*** Block opens ***
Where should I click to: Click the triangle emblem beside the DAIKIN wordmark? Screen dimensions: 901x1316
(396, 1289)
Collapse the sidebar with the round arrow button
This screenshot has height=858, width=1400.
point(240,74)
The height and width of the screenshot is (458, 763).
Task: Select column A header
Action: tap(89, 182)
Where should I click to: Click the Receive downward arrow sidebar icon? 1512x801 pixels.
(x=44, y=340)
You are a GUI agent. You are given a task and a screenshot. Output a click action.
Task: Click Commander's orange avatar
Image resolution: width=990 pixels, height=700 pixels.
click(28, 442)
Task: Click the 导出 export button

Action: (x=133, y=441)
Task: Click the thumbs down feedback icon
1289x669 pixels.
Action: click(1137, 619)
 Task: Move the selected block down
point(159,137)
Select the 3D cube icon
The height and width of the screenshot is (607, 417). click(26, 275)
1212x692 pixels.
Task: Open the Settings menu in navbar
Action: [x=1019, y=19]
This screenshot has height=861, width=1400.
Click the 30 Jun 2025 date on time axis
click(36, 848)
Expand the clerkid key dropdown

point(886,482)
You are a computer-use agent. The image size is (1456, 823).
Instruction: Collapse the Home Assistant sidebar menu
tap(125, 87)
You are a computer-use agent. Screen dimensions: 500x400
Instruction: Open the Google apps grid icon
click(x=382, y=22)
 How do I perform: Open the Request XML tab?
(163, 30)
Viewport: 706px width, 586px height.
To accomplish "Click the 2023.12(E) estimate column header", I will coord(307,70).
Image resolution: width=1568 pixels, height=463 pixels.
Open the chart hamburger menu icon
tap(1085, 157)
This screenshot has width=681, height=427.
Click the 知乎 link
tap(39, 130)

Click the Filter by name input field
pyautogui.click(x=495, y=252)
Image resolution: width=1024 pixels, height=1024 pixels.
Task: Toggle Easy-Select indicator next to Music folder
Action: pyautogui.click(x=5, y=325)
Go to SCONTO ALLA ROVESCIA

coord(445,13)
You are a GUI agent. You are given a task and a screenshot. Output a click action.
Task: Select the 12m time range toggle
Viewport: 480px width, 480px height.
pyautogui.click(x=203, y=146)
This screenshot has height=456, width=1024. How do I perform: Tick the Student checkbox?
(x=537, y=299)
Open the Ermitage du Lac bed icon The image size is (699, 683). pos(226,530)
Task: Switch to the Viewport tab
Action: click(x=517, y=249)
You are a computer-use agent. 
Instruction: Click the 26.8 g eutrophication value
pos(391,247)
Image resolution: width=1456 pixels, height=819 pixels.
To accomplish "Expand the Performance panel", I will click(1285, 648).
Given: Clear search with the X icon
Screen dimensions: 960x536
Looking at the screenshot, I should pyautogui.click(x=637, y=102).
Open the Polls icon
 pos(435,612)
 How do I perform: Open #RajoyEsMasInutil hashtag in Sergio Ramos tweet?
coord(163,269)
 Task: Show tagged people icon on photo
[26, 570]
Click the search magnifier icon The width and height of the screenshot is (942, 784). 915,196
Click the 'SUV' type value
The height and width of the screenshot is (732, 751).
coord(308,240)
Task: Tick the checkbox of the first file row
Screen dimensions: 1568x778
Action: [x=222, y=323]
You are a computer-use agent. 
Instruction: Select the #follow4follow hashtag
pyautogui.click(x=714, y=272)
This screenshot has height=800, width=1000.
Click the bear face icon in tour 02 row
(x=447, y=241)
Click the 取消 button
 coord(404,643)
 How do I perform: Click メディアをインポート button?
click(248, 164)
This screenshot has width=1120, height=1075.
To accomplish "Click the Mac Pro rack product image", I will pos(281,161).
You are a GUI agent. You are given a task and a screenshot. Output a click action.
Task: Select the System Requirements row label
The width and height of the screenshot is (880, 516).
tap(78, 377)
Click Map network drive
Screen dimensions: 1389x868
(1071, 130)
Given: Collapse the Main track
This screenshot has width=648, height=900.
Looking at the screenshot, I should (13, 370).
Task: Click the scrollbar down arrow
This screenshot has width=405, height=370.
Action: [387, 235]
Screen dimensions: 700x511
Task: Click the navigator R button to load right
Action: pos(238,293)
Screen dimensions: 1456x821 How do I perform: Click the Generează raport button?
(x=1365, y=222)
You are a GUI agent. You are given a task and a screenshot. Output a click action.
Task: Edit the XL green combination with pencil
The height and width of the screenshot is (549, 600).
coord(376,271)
*** Block closes ***
Aim of the exercise: Copy down the material above exactly as it is.

Exercise solution:
Where should I click to: Click the triangle emblem beside the DAIKIN wordmark? Screen dimensions: 901x1316
(396, 1289)
Collapse the sidebar with the round arrow button
This screenshot has height=858, width=1400.
point(240,74)
The height and width of the screenshot is (458, 763).
Task: Select column A header
Action: tap(89, 182)
Where should I click to: Click the Receive downward arrow sidebar icon? 1512x801 pixels.
(x=44, y=340)
You are a GUI agent. You are given a task and a screenshot. Output a click action.
Task: Click Commander's orange avatar
Image resolution: width=990 pixels, height=700 pixels.
click(28, 442)
Task: Click the 导出 export button

Action: (x=133, y=441)
Task: Click the thumbs down feedback icon
1289x669 pixels.
Action: click(1137, 619)
 Task: Move the selected block down
point(159,137)
Select the 3D cube icon
The height and width of the screenshot is (607, 417). click(26, 275)
1212x692 pixels.
Task: Open the Settings menu in navbar
Action: [x=1019, y=19]
This screenshot has height=861, width=1400.
Click the 30 Jun 2025 date on time axis
click(36, 848)
Expand the clerkid key dropdown

point(886,482)
You are a computer-use agent. The image size is (1456, 823).
Instruction: Collapse the Home Assistant sidebar menu
tap(125, 87)
You are a computer-use agent. Screen dimensions: 500x400
Instruction: Open the Google apps grid icon
click(x=382, y=22)
 How do I perform: Open the Request XML tab?
(163, 30)
Viewport: 706px width, 586px height.
To accomplish "Click the 2023.12(E) estimate column header", I will coord(307,70).
Image resolution: width=1568 pixels, height=463 pixels.
Open the chart hamburger menu icon
tap(1085, 157)
This screenshot has width=681, height=427.
Click the 知乎 link
tap(39, 130)

Click the Filter by name input field
pyautogui.click(x=495, y=252)
Image resolution: width=1024 pixels, height=1024 pixels.
Task: Toggle Easy-Select indicator next to Music folder
Action: pyautogui.click(x=5, y=325)
Go to SCONTO ALLA ROVESCIA

coord(445,13)
You are a GUI agent. You are given a task and a screenshot. Output a click action.
Task: Select the 12m time range toggle
Viewport: 480px width, 480px height.
pyautogui.click(x=203, y=146)
This screenshot has height=456, width=1024. How do I perform: Tick the Student checkbox?
(x=537, y=299)
Open the Ermitage du Lac bed icon The image size is (699, 683). pos(226,530)
Task: Switch to the Viewport tab
Action: click(x=517, y=249)
You are a computer-use agent. 
Instruction: Click the 26.8 g eutrophication value
pos(391,247)
Image resolution: width=1456 pixels, height=819 pixels.
To accomplish "Expand the Performance panel", I will click(1285, 648).
Given: Clear search with the X icon
Screen dimensions: 960x536
Looking at the screenshot, I should pyautogui.click(x=637, y=102).
Open the Polls icon
 pos(435,612)
 How do I perform: Open #RajoyEsMasInutil hashtag in Sergio Ramos tweet?
coord(163,269)
 Task: Show tagged people icon on photo
[26, 570]
Click the search magnifier icon The width and height of the screenshot is (942, 784). 915,196
Click the 'SUV' type value
The height and width of the screenshot is (732, 751).
coord(308,240)
Task: Tick the checkbox of the first file row
Screen dimensions: 1568x778
Action: [x=222, y=323]
You are a computer-use agent. 
Instruction: Select the #follow4follow hashtag
pyautogui.click(x=714, y=272)
This screenshot has height=800, width=1000.
Click the bear face icon in tour 02 row
(x=447, y=241)
Click the 取消 button
 coord(404,643)
 How do I perform: Click メディアをインポート button?
click(248, 164)
This screenshot has width=1120, height=1075.
To accomplish "Click the Mac Pro rack product image", I will pos(281,161).
You are a GUI agent. You are given a task and a screenshot. Output a click action.
Task: Select the System Requirements row label
The width and height of the screenshot is (880, 516).
tap(78, 377)
Click Map network drive
Screen dimensions: 1389x868
(1071, 130)
Given: Collapse the Main track
This screenshot has width=648, height=900.
Looking at the screenshot, I should (13, 370).
Task: Click the scrollbar down arrow
This screenshot has width=405, height=370.
Action: [387, 235]
Screen dimensions: 700x511
Task: Click the navigator R button to load right
Action: pos(238,293)
Screen dimensions: 1456x821 How do I perform: Click the Generează raport button?
(x=1365, y=222)
You are a GUI agent. You are given a task and a screenshot. Output a click action.
Task: Edit the XL green combination with pencil
The height and width of the screenshot is (549, 600).
coord(376,271)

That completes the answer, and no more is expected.